# Passage given start
The Saudis may be awaiting the outcome of Iran's nuclear talks with the West, to see whether Tehran will moderate its regional policies, or lash out like never before.

Military parade in Tehran, Iran, on Oct. 3


LONDON — The Iranian Foreign Ministry spokesman Saeed Khatibzadeh said earlier this month that Iranian and Saudi negotiators had so far had four rounds of "continuous" talks, though both sides had agreed to keep them private. The talks are to ease fraught relations between Iran's radical Shia regime and the Saudi kingdom, a key Western ally in the Middle East.

Iran's Foreign Minister Hossein Amirabdollahian has said that the talks were going in the right direction, while an Iranian trade official was recently hopeful these might even allow trade opportunities for Iranian businessmen in Saudi Arabia. As the broadcaster France 24 observed separately, it will take more than positive signals to heal a five-year-rift and decades of mutual suspicions.

Agence France-Presse news agency, meanwhile, has cited an unnamed French diplomat as saying that Saudi Arabia wants to end its costly discord with Tehran. The sides may already have agreed to reopen consular offices. For Saudi Arabia, the costs include its war on Iran-backed Houthis rebels fighting an UN-recognized government in next-door Yemen.

The role of the nuclear pact

Bilateral relations were severed in January 2016, after regime militiamen stormed the Saudi embassy in Tehran. Amirabdollahian was then the deputy foreign minister for Arab affairs. In 2019, he told the website Iranian Diplomacy that Saudi Arabia had taken measures vis-a-vis Iran's nuclear pact with the world powers.

It's unlikely Ali Khamenei will tolerate the Saudi kingdom's rising power in the region.

He said "the Saudis' insane conduct toward [the pact] led them to conclude that they must prevent [its implementation] in a peaceful environment ... I think the Saudis are quite deluded, and their delusion consists in thinking that Trump is an opportunity for them to place themselves on the path of conflict with the Islamic Republic while relying on Trump." He meant the administration led by the U.S. President Donald J.Trump, which was hostile to Iran's regime. This, he said, "is not how we view Saudi Arabia. I think Yemen should have been a big lesson for the Saudis."

The minister was effectively admitting the Houthis were the Islamic Republic's tool for getting back at Saudi Arabia.

Yet in the past two years, both sides have taken steps to improve relations, without firm results as yet. Nor is the situation likely to change this time.
# Passage given end
### What the exercise asks
Answer these questions from the article on Iran-Saudi talks:
(a) How many rounds of talks did the Iranian Foreign Ministry spokesman say the negotiators had held?
(b) In what month and year were bilateral relations severed?
(c) Which broadcaster observed that it will take more than positive signals to heal the rift?
Answer using nothing but the article on Iran-Saudi talks.
# Material supplied start
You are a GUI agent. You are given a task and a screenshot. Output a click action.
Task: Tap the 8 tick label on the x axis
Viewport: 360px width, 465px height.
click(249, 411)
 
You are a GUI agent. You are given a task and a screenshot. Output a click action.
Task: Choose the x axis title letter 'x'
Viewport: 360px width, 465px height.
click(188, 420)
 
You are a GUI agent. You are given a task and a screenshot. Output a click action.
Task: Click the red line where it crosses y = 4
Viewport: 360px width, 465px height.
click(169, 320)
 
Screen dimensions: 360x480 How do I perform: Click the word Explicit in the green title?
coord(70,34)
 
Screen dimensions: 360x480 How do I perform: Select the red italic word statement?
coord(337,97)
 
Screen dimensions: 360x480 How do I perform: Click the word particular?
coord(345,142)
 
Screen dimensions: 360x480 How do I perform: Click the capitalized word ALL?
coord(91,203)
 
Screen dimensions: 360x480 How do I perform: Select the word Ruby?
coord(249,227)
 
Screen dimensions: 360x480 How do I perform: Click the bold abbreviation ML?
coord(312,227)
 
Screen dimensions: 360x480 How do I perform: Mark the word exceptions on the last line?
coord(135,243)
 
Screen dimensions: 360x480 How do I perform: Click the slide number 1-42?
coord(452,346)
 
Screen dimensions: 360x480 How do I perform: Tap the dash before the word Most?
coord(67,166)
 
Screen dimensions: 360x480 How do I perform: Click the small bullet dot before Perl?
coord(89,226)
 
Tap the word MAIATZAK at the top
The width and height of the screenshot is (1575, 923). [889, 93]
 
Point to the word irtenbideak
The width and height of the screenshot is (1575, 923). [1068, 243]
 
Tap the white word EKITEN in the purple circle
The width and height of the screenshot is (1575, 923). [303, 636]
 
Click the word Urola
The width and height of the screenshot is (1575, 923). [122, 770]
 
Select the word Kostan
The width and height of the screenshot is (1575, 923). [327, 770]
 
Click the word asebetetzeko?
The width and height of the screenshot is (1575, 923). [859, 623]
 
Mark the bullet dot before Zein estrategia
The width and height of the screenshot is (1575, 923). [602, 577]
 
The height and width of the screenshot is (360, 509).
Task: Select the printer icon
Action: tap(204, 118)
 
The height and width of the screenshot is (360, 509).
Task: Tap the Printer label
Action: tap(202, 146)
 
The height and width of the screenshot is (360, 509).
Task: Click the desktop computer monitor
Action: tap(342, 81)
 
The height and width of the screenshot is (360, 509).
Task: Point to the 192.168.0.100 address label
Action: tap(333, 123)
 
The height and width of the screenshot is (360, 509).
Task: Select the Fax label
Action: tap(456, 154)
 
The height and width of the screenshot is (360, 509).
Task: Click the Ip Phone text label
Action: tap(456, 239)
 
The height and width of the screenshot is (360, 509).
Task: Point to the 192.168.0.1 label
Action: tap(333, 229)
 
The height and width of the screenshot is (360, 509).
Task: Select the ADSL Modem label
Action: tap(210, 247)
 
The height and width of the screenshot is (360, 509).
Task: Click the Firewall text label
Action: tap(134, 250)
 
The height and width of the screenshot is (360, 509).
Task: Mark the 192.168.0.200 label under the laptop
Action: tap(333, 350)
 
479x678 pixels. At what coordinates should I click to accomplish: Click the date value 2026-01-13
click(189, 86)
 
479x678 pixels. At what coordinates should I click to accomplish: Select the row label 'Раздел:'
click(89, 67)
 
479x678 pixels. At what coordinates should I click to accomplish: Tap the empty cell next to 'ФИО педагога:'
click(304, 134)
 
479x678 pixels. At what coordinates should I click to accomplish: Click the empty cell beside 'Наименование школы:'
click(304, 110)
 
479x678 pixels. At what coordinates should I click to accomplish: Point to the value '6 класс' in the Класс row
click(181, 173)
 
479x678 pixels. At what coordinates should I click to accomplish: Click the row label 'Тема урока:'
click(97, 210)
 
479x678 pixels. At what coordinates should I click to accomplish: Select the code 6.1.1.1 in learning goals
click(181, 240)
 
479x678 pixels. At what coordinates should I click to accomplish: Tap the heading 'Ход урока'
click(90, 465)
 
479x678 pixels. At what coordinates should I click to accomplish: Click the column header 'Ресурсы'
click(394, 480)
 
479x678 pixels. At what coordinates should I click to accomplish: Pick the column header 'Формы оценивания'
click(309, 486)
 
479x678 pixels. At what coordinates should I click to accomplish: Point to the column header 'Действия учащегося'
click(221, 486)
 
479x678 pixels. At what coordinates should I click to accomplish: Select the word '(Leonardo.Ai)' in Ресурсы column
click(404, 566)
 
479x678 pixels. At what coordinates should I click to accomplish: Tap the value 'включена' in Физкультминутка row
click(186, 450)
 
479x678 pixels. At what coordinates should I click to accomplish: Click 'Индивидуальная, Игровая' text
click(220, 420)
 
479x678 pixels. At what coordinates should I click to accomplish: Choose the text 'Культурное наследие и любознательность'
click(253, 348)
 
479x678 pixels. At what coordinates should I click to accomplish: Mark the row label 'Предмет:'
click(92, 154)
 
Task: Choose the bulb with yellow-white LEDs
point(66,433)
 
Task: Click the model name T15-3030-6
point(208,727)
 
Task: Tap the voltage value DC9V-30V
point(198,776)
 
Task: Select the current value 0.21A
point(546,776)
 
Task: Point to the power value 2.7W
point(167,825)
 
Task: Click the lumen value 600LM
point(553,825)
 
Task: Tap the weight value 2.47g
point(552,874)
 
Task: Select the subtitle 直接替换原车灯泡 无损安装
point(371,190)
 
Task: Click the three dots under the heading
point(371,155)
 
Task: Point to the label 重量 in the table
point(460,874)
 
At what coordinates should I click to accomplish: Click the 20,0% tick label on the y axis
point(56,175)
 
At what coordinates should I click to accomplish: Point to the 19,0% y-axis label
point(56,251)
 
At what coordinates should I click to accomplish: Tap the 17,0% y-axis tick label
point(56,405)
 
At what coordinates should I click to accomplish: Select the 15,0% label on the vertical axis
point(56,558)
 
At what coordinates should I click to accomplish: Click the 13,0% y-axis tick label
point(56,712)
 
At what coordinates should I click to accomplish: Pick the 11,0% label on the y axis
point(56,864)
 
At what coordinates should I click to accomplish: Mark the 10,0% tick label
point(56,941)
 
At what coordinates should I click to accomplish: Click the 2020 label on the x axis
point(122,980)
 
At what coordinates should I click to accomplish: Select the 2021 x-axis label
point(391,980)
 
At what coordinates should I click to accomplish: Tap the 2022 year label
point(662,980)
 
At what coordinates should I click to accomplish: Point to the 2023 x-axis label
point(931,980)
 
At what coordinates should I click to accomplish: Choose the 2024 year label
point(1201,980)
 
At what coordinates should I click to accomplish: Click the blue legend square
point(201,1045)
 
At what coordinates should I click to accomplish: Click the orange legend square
# Material supplied end
### Exercise solution
(a) Four
(b) January 2016
(c) France 24